A segunda da lista foi a Maria, uma gerbil (ou esquilo da Mongólia). Eu nem imaginava que existisse essa espécie, até que, já durante a faculdade, entrei em uma loja de pets e a vi. Resultado: comprei-a, em parceria com meus companheiros de república, e ela virou mascote da casa e xodó da turma. Certa vez, conheci um cara que criava gerbils (imagino que seja esse o plural) e ele me ofereceu uma ratinha filhote para fazer companhia à Maria. Aceitei. Mas antes que a roedorazinha conhecesse sua futura amiga, a Maria se foi. Morreu quando uma escada, dessas móveis, caiu sobre ela, na noite de Natal. Acredito que tenha sido a vez que eu mais chorei na vida. Às lágrimas, velei a pobre em uma caixinha de pasta de dente e a enterrei num canteiro na garagem do prédio. Com uma cruz por cima.

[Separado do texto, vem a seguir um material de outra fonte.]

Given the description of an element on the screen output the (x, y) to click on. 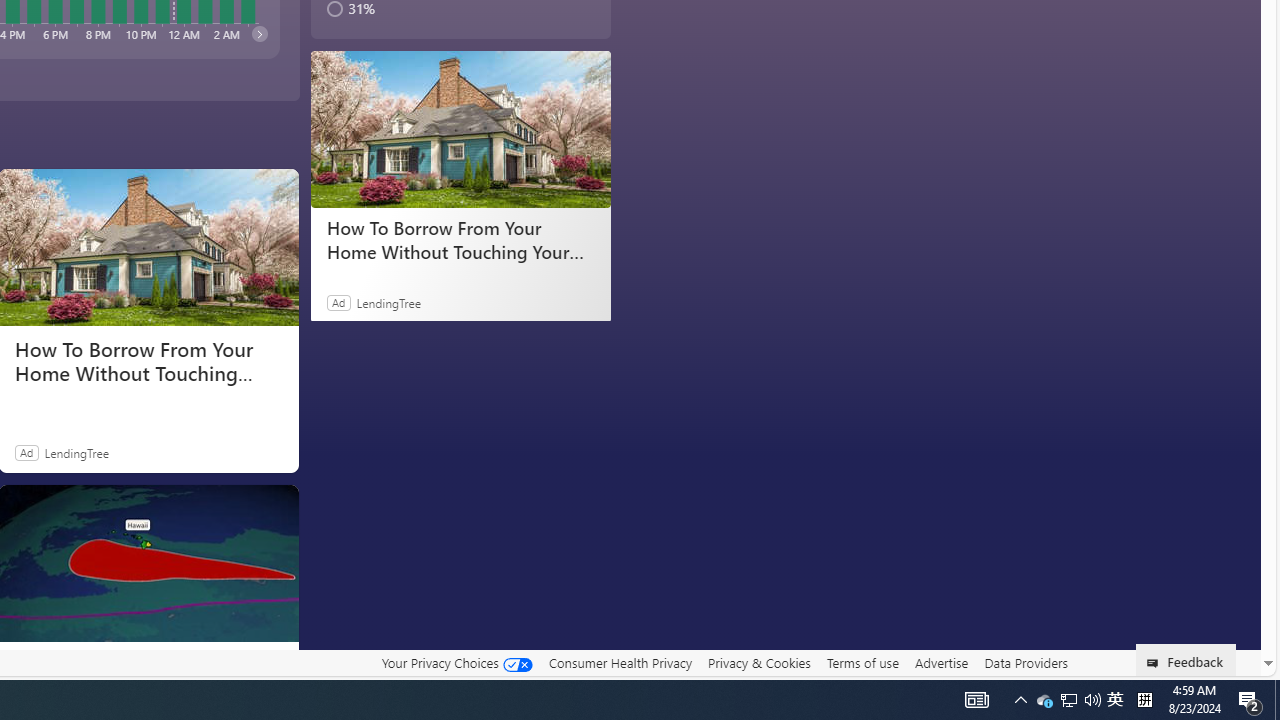
Class: feedback_link_icon-DS-EntryPoint1-1 (1156, 663)
The Weather Channel (22, 661)
Your Privacy Choices (456, 663)
next (258, 33)
Given the description of an element on the screen output the (x, y) to click on. 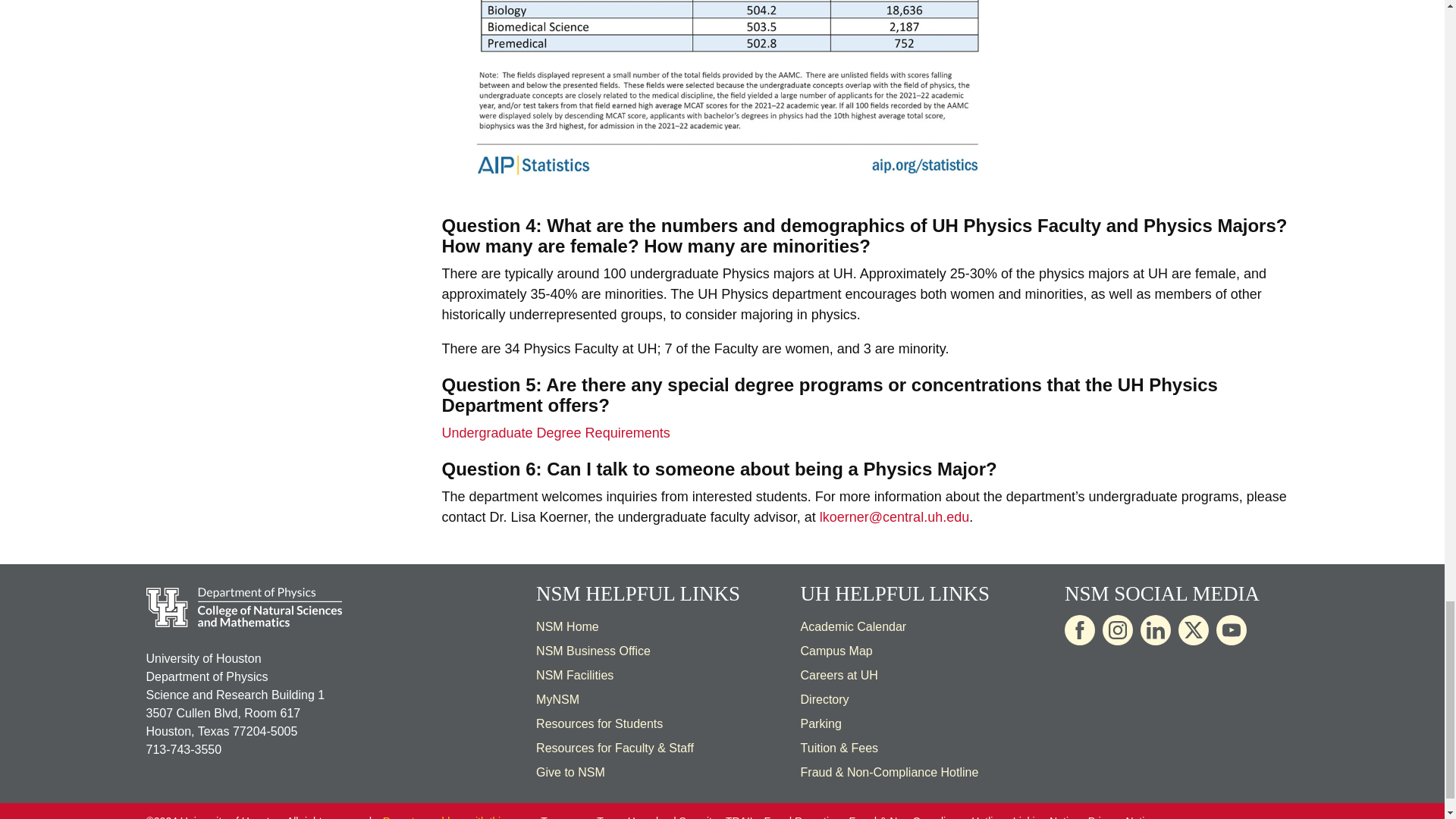
University of Houston (647, 348)
University of Houston (1131, 384)
University of Houston (1157, 273)
University of Houston (842, 273)
University of Houston (814, 593)
University of Houston (944, 225)
University of Houston (868, 675)
University of Houston (934, 516)
University of Houston (707, 294)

Entrei em contato com o rapaz que me daria a outra esquila e contei do falecimento. Ele me ofereceu então duas roedoras. E, assim, entravam na minha vida a Lisa e a Maggie. Com nomes inspirados nas filhas de Homer Simpson, elas tornaram-se as novas mascotes da república e estiveram comigo até que eu me formasse. Depois, me mudei para longe e elas foram herdadas pela minha família. As duas irmãs se foram – dessa vez, de forma natural, sem desgraças. A Lisa morreu primeiro e a Maggie, já velhinha e debilitada, foi ao céu dos esquilos encontrar-se com a irmã.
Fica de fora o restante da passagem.